The best thing about the Marvel Netflix series, to me, is that they feel immersive. New York is a character in these shows, and the location shooting REALLY adds an extra element that makes for a superior product. Also interesting to me is that at this point, each of the Marvel Netflix shows has offered a different look at the world: Daredevil was set squarely in Hell’s Kitchen, where characters like Matt choose to be there to help those in need. Jessica Jones could exist in a higher-class world with friends like Trish, but seems to be more comfortable in the down-and-dirty. Luke Cage takes place in the seedier parts of Harlem. And then there’s this, where on the onset, Danny seems to want to reclaim his old life or a connection to the life he once had, but is still accepting of his situations. Each of the Marvel Netflix characters is informed by their past as to how they act in the present; Danny Rand, in his heart, still has his younger self within, and also, it seems, an inner goodness. Some, like Jessica Henwick‘s Colleen Wing and Jessica Stroup’s Joy Meachum, might see some of that. But damn, does Ward Meachum (Tom Pelphrey) deserve an iron fist to the mouth, though I have a feeling even he has some layers that will grow throughout the first season.
(Also, can I just say that I’m really looking forward to seeing the character dynamics when Danny Rand and Luke Cage first meet, and I totally would watch a show with Colleen Wing and Misty Knight?)
The other thing that impressed me about Iron Fist, beyond the cast and the setting, is that all of the characters seem to have layers. Bad guys aren’t just bad; they have reasons for being how they are. People question themselves and their decisions. Uneasy alliances might form. And best of all, as I said up above, I can’t wait to see how Danny interacts with the other Defenders that Marvel has introduced. As acclaimed as Marvel’s movies are, I think there’s something to be said for meeting characters and worlds that can breathe, and Iron Fist certainly does that, as the other series have. Some of the other Marvel-Netflix series have gotten criticism for padding to get to 13 episodes; as I have not seen the entire season of Marvel’s Iron Fist, I cannot speak to that. I will say we don’t see the power of the Iron Fist immediately, but once we do, it’s a big moment that will make you yell at your computer/TV/whatever it is you watch Netflix on. Iron Fist has a few of those “wins,” by the way, where you just are rooting for it. The stunts are as you’d expect if you enjoyed past Marvel and Netflix productions like Daredevil.
Finally, I know there was some controversy over casting a white man to play Danny Rand, which was always a bit absurd to me as Iron Fist was always a white man in the comic books.

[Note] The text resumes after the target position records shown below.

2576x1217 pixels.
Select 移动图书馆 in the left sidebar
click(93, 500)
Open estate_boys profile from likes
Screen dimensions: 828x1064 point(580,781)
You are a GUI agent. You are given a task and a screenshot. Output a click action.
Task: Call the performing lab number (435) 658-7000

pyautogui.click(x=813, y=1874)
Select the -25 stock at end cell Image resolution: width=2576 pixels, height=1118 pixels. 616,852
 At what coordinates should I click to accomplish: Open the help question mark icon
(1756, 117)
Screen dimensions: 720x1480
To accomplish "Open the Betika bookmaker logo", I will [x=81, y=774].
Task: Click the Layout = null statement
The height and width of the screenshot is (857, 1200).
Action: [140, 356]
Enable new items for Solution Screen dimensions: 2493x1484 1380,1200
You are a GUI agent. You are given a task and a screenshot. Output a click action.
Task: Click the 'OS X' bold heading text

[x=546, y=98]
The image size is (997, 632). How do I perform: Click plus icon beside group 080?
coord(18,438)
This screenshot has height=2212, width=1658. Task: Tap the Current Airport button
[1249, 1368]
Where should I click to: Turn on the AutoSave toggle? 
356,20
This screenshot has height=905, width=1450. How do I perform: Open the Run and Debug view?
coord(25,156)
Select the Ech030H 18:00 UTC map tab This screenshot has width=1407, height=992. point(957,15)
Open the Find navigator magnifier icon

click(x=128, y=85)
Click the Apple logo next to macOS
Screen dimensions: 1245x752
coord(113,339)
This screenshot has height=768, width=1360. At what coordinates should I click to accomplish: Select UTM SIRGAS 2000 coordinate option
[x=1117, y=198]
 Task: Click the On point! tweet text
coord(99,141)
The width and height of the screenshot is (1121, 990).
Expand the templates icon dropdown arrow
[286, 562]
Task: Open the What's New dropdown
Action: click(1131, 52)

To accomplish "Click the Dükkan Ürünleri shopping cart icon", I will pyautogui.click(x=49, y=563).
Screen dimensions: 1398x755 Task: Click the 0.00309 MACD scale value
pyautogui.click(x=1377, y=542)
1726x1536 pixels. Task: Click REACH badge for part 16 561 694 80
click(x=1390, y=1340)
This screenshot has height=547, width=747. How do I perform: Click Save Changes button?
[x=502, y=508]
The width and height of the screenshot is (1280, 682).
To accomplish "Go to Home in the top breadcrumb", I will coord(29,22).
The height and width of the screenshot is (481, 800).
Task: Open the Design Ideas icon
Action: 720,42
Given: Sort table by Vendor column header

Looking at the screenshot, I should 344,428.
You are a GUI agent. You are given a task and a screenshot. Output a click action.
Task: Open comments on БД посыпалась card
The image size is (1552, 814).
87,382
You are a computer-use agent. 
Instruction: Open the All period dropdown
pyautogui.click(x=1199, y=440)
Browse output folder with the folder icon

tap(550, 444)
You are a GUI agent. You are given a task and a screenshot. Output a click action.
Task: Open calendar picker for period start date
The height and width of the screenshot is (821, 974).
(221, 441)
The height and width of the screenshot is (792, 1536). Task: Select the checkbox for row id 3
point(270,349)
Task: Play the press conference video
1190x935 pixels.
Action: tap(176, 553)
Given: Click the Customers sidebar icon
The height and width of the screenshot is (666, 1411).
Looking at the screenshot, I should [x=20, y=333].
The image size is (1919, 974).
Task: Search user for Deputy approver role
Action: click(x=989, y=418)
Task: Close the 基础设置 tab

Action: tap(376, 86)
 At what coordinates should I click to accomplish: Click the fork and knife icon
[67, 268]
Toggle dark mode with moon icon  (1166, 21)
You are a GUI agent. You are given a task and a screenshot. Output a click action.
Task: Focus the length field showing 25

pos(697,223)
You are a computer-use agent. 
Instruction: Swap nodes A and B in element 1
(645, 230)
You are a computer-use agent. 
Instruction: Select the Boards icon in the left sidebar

While I have no problem with updating characters for modern times and having diversity in casting — just ask Johnny Storm, Iris West, or Josie of the Pussycats — I feel like part of what makes Iron Fist stand out is that he *is* a white guy, trained in that culture, which I think is unexpected for most, including Colleen when they first meet. There is plenty of room for diversity in Iron Fist, but I don’t think “making Iron Fist Asian-American” was really the thing that was needed to do, and I believe once the show is seen by the masses, it will make more sense.
Marvel’s Iron Fist is executive produced by Scott Buck who manages to make a better Iron Fist show than I could have ever dreamed of. I think that’s the best part of this “world” and good TV in general; if it’s better than you envisioned, it’s a success. Buck is going to be running Marvel’s Inhumans later this year, and if the quality matches, it’s in good hands. Marvel’s Head of Television Jeph Loeb is also an EP and I can definitely sense his guidance and strong influence in these series, also seeing some people he’s worked with successfully in the past in the credits. Assembling the perfect set of Defenders had to be a challenge, but Loeb and his team have seemed to knock it out of the park 4 times out of 4 so far (5 out of 5 if you count both seasons of Daredevil).
Like Marvel’s Daredevil, Jessica Jones, and Luke Cage before it, thirteen episodes of Marvel’s Iron Fist will all drop at the same time — in this case, it will be released globally on March 17. And, yes, like the other Marvel Netflix shows, it has very well designed opening titles and a great score to set the mood.
Note: After browsing the Internet and seeing some not-so-nice Tweets, I see Iron Fist hasn’t been as warmly received by all critics. I still stand by this review; I liked it a lot. If I like something, I’m going to praise it. No apologies.)